Covid-19 : investir et planifier pour éviter l’effondrement
Dans une tribune au « Monde », l’économiste Eric Monnet estime qu’aider le tissu productif et réorienter l’épargne devraient être les deux priorités du gouvernement
Tribune.
Il est devenu courant de parler de « guerre » contre le coronavirus. La restriction des libertés d’activité et de déplacement ainsi que la mobilisation des hôpitaux atteignent en effet des niveaux inconnus en dehors des grands conflits armés qui ont marqué l’histoire du XXe siècle sur notre territoire. L’importance sans précédent en temps de paix du choc économique sur la production et la consommation nous pousse également vers un vocabulaire martial.

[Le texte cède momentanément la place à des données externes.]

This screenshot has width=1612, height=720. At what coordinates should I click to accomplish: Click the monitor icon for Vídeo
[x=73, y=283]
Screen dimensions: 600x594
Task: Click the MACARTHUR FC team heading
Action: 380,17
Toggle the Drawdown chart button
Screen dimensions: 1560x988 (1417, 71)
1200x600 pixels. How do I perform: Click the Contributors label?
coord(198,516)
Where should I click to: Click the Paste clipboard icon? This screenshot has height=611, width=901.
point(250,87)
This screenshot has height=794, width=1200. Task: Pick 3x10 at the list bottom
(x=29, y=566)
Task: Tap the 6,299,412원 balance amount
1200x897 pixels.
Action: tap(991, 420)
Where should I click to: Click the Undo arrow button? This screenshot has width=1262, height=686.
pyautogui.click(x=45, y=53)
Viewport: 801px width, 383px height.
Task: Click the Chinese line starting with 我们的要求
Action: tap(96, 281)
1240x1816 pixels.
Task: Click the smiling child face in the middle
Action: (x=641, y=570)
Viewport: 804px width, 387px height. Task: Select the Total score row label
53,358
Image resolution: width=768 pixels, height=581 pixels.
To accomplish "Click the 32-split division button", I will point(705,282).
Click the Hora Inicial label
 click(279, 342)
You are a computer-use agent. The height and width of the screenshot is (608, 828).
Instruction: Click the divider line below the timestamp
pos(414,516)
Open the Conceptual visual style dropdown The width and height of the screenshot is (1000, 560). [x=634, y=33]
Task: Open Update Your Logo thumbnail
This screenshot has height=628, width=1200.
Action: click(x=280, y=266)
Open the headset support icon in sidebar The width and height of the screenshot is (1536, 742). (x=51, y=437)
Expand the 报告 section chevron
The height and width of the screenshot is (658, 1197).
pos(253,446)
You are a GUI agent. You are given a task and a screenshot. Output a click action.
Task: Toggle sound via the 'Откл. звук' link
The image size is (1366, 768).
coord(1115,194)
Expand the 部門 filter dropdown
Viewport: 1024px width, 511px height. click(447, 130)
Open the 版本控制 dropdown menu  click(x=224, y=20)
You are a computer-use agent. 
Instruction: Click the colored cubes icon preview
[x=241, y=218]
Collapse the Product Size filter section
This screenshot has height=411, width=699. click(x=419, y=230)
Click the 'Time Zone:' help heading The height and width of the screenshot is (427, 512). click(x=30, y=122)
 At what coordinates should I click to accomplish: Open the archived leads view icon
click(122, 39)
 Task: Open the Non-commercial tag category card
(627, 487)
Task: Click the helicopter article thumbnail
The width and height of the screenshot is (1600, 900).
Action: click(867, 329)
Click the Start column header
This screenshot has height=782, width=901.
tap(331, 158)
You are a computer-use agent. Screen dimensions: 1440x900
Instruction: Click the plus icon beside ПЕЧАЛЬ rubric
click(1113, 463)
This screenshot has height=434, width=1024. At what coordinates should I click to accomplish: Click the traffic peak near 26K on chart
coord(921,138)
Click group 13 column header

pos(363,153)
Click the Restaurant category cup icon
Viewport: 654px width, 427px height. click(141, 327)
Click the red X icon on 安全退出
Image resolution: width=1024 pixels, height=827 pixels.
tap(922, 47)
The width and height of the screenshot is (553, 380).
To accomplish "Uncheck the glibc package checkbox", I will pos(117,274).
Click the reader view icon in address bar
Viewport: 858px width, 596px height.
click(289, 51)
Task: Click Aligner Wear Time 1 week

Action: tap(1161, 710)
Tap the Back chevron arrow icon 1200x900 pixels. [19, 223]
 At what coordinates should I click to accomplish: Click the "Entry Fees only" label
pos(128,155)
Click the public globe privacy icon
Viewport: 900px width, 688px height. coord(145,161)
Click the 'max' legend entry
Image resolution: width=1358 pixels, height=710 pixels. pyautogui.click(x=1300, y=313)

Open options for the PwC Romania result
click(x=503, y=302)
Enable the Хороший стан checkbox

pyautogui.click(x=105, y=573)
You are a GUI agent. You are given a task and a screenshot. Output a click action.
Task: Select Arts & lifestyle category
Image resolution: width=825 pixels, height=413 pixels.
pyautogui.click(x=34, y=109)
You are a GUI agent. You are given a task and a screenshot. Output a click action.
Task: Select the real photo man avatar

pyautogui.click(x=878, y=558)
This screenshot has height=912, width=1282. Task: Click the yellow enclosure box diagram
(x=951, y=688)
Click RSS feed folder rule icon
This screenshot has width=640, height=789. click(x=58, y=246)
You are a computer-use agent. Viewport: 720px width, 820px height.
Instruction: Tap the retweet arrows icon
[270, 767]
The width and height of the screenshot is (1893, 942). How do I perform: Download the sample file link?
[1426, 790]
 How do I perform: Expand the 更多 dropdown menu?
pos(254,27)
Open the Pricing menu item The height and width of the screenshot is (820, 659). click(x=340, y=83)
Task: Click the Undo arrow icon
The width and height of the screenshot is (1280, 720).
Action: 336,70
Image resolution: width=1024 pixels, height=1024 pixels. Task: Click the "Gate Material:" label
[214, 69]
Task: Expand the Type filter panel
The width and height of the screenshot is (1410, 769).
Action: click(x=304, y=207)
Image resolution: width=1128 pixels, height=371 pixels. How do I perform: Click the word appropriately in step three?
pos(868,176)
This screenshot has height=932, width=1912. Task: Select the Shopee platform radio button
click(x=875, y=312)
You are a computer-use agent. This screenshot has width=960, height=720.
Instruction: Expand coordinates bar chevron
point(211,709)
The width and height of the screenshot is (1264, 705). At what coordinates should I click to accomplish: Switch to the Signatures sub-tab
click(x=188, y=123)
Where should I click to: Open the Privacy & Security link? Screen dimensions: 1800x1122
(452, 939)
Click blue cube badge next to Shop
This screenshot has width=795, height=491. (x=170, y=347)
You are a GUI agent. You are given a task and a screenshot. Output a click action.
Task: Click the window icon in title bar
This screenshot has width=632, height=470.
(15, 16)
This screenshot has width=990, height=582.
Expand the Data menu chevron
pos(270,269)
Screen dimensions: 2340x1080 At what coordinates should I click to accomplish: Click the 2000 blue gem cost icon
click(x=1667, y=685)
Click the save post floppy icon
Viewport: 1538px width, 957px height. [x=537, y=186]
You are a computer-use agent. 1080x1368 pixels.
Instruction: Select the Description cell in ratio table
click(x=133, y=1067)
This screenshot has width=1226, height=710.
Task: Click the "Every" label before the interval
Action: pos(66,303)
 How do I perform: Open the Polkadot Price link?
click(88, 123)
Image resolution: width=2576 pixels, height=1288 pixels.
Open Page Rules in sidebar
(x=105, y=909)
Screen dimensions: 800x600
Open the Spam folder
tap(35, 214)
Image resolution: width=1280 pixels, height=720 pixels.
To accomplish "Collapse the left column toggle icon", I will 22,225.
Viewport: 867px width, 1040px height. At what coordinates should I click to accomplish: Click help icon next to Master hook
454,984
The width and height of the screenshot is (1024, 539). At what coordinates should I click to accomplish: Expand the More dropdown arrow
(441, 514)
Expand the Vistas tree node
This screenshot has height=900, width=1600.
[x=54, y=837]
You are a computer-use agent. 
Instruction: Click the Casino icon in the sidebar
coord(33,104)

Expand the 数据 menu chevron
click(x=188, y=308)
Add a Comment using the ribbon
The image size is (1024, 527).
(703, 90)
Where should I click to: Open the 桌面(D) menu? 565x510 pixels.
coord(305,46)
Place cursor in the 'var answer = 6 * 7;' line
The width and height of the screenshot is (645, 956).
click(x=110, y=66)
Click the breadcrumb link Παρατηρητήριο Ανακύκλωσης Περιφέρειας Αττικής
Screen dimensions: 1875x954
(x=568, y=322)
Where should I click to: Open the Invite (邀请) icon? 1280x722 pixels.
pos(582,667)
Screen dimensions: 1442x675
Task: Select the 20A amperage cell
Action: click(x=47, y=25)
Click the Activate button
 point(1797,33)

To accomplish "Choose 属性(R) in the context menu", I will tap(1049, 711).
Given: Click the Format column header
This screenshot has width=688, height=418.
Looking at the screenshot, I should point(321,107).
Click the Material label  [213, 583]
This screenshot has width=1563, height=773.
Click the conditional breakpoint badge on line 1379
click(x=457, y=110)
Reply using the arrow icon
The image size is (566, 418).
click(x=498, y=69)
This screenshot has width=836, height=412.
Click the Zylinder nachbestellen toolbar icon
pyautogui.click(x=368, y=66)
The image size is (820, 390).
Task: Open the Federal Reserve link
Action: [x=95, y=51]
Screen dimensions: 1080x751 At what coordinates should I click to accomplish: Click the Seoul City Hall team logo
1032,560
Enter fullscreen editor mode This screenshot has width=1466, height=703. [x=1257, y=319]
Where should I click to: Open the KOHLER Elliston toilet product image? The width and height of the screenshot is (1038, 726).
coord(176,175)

Mais, si l’on suit cette perspective, il est toutefois frappant de constater combien le rôle économique de l’Etat ne revêt, pour l’instant, aucun des attributs d’une économie de guerre. Certes, cela tient en partie au fait que, heureusement, nous avons évité le rationnement et le contrôle des prix. Mais, pour le reste, faut-il se réjouir de cette timidité ? On peut au contraire y voir un signe de faiblesse, empêchant une réponse proportionnée à la crise économique actuelle.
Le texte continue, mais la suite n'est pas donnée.